A RECENT clinical trial has compared the effectiveness of IL-17 and IL-23 biologics in treating moderate to severe plaque psoriasis, particularly in patients with coexisting metabolic syndrome (MetS). The study involved 120 participants – 60 with MetS and 60 without – randomly assigned to receive IL-17 biologics, IL-23 biologics, or cyclosporine over a three-month treatment period.
Clinical efficacy was evaluated using the Psoriasis Area and Severity Index (PASI), along with metabolic indicators such as fasting glucose, triglycerides, HDL-C, and inflammatory markers including CRP and IL-6. Both IL-17 and IL-23 biologics outperformed cyclosporine, achieving significantly lower PASI scores and marked improvements in metabolic parameters by the end of the trial (P < 0.05).
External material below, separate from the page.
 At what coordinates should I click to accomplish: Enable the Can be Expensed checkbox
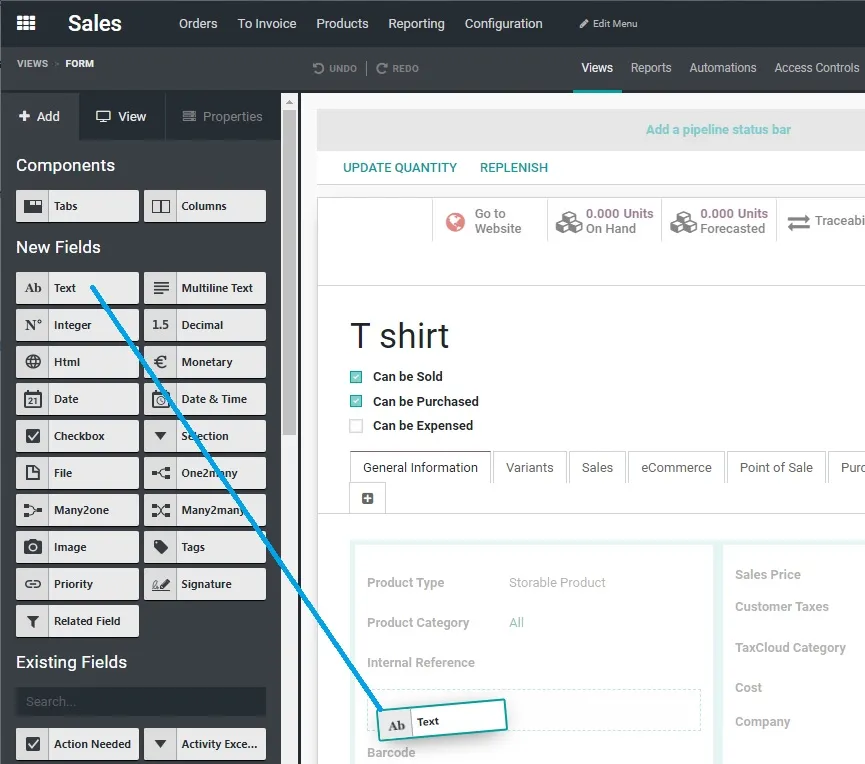(356, 426)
While IL-17 biologics provided a faster initial response, IL-23 biologics demonstrated superior long-term outcomes, particularly at the three-month point. Notably, IL-23 treatment yielded better reductions in fasting glucose, triglycerides, and CRP levels. Furthermore, IL-23 biologics were less affected by the presence of metabolic syndrome, maintaining stronger efficacy in patients with metabolic abnormalities.
Although both biologic treatments showed promising improvements in skin lesions and metabolic profiles, the presence of MetS somewhat reduced the overall effectiveness – especially for IL-17 biologics. The IL-23 group, however, retained better treatment outcomes regardless of metabolic status.
In summary, IL-23 biologics offer not only effective psoriasis management but also broader metabolic benefits, making them the preferred option for long-term treatment, especially in patients with metabolic syndrome. This study supports the growing emphasis on personalised treatment strategies that consider comorbid conditions such as MetS in chronic inflammatory diseases like psoriasis.
Reference
Jiang W et al. The impact of biologics targeting the IL-17 and IL-23 pathways on metabolic indicators in plaque psoriasis. Arch Dermatol Res. 2025;317(1):643.